Parallèlement, l’accent a été mis sur la prise en compte de caractéristiques propres au patient pour choisir, dans la mesure du possible en concertation avec lui, les cibles glycémiques et les molécules les plus appropriées à son cas particulier. Face à cette abondance d’options, les cliniciens, même spécialisés en diabétologie, sont déconcertés et divisés dans leurs choix.
Pour les guider dans leur pratique, les associations américaine (ADA) et européenne (EASD) du diabète ont publié conjointement en 2012 un énoncé de position qui rappelle que les principaux éléments à prendre en compte sont l’efficacité anti-hyperglycémiante, le risque hypoglycémique, l’effet sur le poids, les manifestations indésirables et les coûts.

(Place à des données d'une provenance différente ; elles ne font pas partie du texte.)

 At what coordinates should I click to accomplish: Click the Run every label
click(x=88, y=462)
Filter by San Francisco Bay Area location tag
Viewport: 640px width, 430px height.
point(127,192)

Sans surprise, ils proposent la metformine comme premier choix mais ne formulent pas d’indication précise sur la molécule à introduire en cas de contre indication, d’intolérance ou d’échec de la monothérapie. Par ailleurs, il n’est pas fait mention dans ce document des gliflozines, qui étaient encore en cours d’évaluation à l’époque mais qui sont maintenant approuvées et déjà sur le marché dans certains pays. Nous nous proposons dans cet article de revoir les mécanismes d’action, l’efficacité et les effets secondaires des deux classes médicamenteuses les plus récentes : les molécules à effet incrétine et les gliflozines en essayant de les positionner dans l’algorithme thérapeutique du diabète de type 2.